What a wonderfully lush composition of flowers. I especially like the close up of the lavender swamp milkweed leaning down to the black eyed susan...like they are whispering secrets. Ha, maybe gossiping about which visiting butterfly they thought was prettiest!
And like Steepdrive, I, too was struck by the piece of driftwood and how much it reminded me of the arching neck of a heron.
Love your composition and thank you for sharing before and after shots, and the driftwood is wonderful. I see herons, swans and ducks on the cove everyday but never thought to add one to my gardens. It is so artistic and clever!

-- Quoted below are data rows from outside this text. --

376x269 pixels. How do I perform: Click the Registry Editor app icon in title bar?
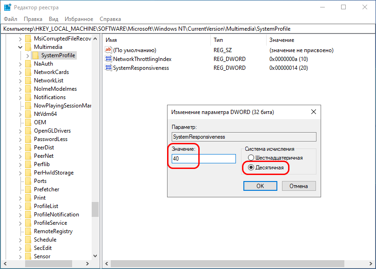pos(8,7)
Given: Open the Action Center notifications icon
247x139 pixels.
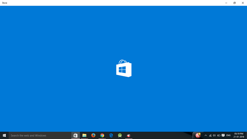Looking at the screenshot, I should coord(223,135).
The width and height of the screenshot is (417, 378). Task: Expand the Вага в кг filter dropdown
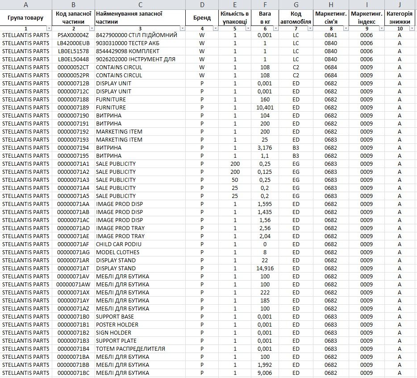click(275, 29)
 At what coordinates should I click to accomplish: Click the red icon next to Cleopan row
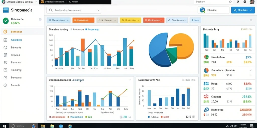(x=206, y=97)
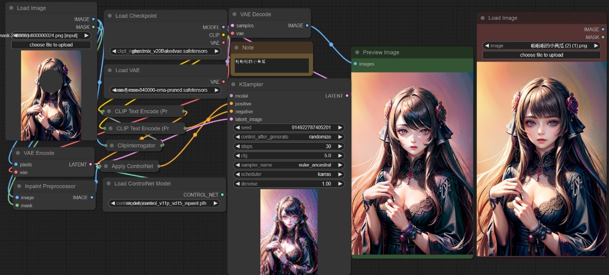Viewport: 609px width, 275px height.
Task: Click the VAE Decode node's collapse dot
Action: click(234, 14)
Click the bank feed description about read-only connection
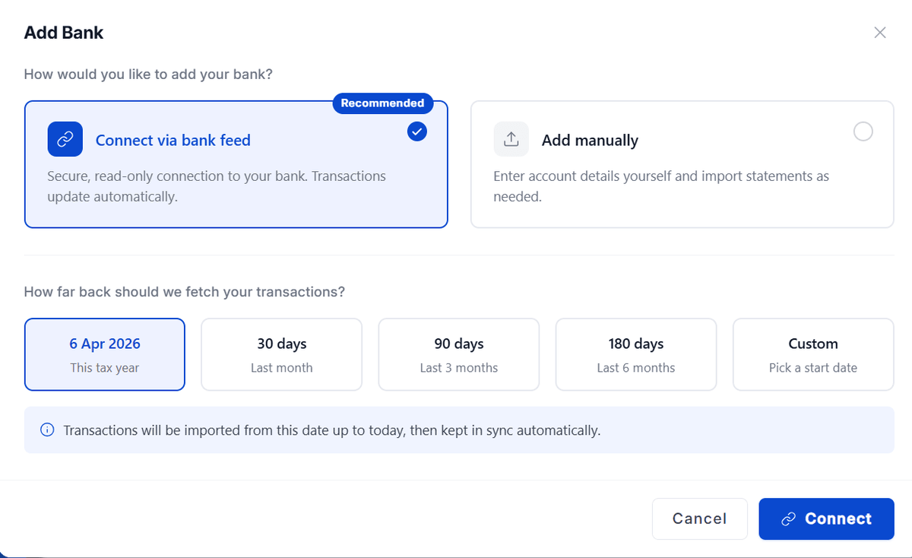This screenshot has width=912, height=558. pyautogui.click(x=217, y=186)
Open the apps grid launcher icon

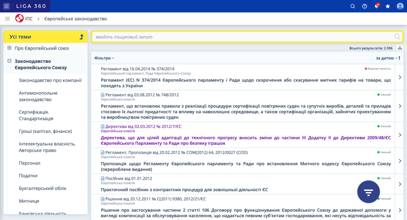point(7,6)
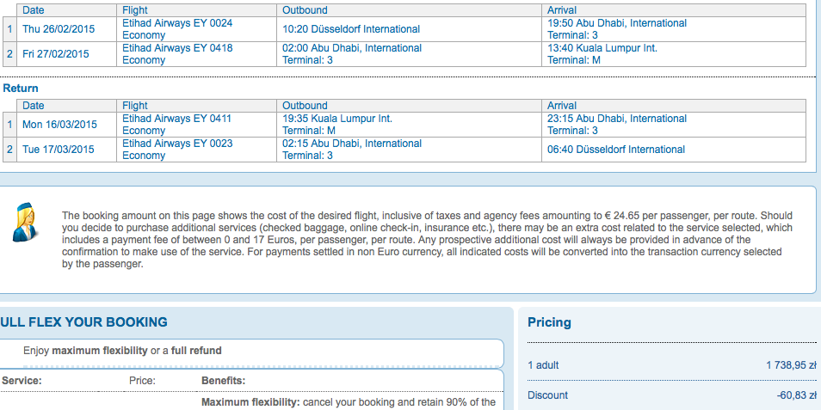Image resolution: width=821 pixels, height=410 pixels.
Task: Click the Discount row in Pricing
Action: click(672, 395)
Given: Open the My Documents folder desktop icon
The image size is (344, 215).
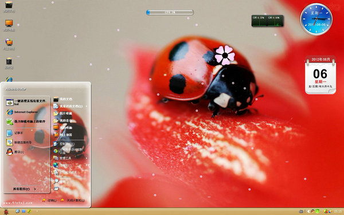Looking at the screenshot, I should 9,6.
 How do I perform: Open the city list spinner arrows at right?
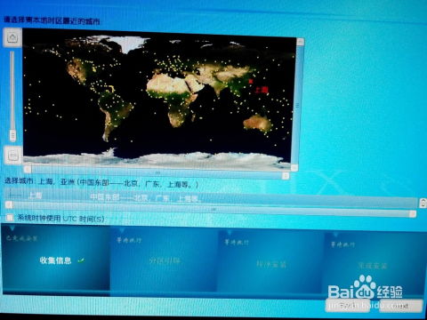(x=423, y=203)
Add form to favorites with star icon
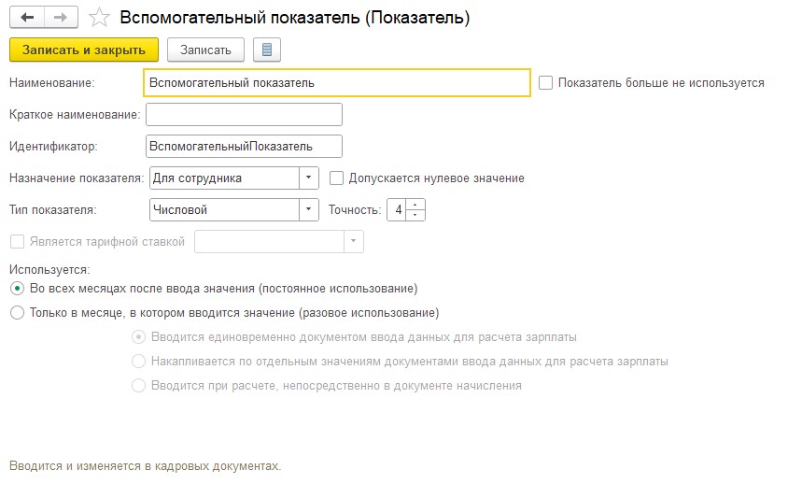The width and height of the screenshot is (788, 498). pos(99,18)
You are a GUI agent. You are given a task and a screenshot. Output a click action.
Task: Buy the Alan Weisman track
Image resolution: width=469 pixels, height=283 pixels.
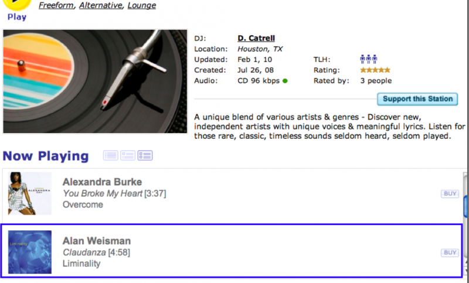tap(450, 253)
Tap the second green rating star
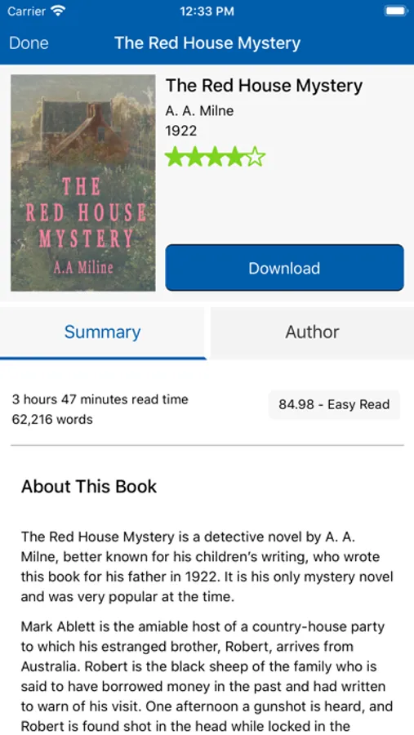414x735 pixels. coord(195,158)
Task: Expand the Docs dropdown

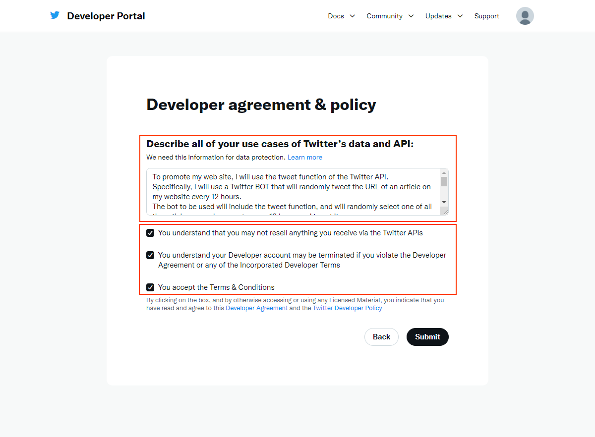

And,the summer and fall pictures give us an idea of what you see throughout the season - awesome.
All those plants remind me of how I keep the beds around my deck, as hodgepodge of various nectars and seeds, to attract birds and butterflys, especially the hummers. One year I planted giant sunflowers, not realizing that birds can't get to the seeds while they are still growing... after cutting the flower heads (the size of trash can covers)the bluejays attacked with a vengence, they are masters at opening and devouring sunflower seeds. Good job, Kathy
Your home must be filled with flowers all summer long... how fun for both you and all of your winged friends!
Beautiful! Love the driftwood, especially the heron.
Love the diversity of plants and I thought that driftwood was a goose at first - lol
Thank you, how fun and encouraging to read your comments. It just makes me want to garden more, more, more! The driftwood "sculpture" is intended to mimic a Blue Heron as there are many along the St. Lawrence River here. So glad you got it! 1000islandKathy - would love to share gardens! Let me know when you are settled back at the river and we'll figure out how to get together.